The Heavy Personal Price of conflict zone photography and Moving on….
I have done a lot of blogging in the past about photojournalism, war-type photography and how it just doesn’t work as a business model. I haven’t said too much though about the personal effect it has had on me and how I have felt undertaking such photography. I remember when I did my postgrad at LCC in London, on the first day of the course we were asked if anyone would want to be a war photographer… I remember my hand going straight up and talking about what I then thought were the merits of doing such work. I got into photojournalism mainly on the back of being in awe of greats such as Don McCullin, Capa and Lee Miller. I would have given anything at the time to have been able in an ever so small manner to be able to walk in their great footsteps and achieve even a miniscule portion of what they had.

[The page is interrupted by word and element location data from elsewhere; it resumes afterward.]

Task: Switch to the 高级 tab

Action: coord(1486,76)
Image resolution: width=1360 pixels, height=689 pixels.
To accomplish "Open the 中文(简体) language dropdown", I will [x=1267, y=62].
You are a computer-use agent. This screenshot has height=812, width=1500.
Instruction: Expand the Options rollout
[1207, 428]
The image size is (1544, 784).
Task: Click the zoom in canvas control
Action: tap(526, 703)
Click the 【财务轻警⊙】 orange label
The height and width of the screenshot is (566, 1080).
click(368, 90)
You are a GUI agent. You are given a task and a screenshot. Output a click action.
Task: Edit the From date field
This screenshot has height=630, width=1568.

What I came to realise later on though is that things had changed so much than what they were back then for photojournalists. In the past there were far fewer photographers doing such work and when magazines such as LIFE were in their hey-dey, such photographers were truly witnesses to the world for the rest – on an altruistic mission to reveal what was going on at great personal risk to themselves. Today though (and for the past 30 years) there are so many conflict photographers out there. The editor of a large European magazine once told us that during the Libyan conflict she was inundated with so many emails from freelancers simply stating they were on location and if she required any pics for the mag. When there are so many of us – and now of course with the advent of citizen journalism – conflict photography, in my opinion, begins to lose that one altruistic justification – of being a true witness for the rest – that made it viable to run around conflict areas. When it just becomes a desperate race to beat the competition to the action in my humble opinion it becomes no better than paparazzi photography.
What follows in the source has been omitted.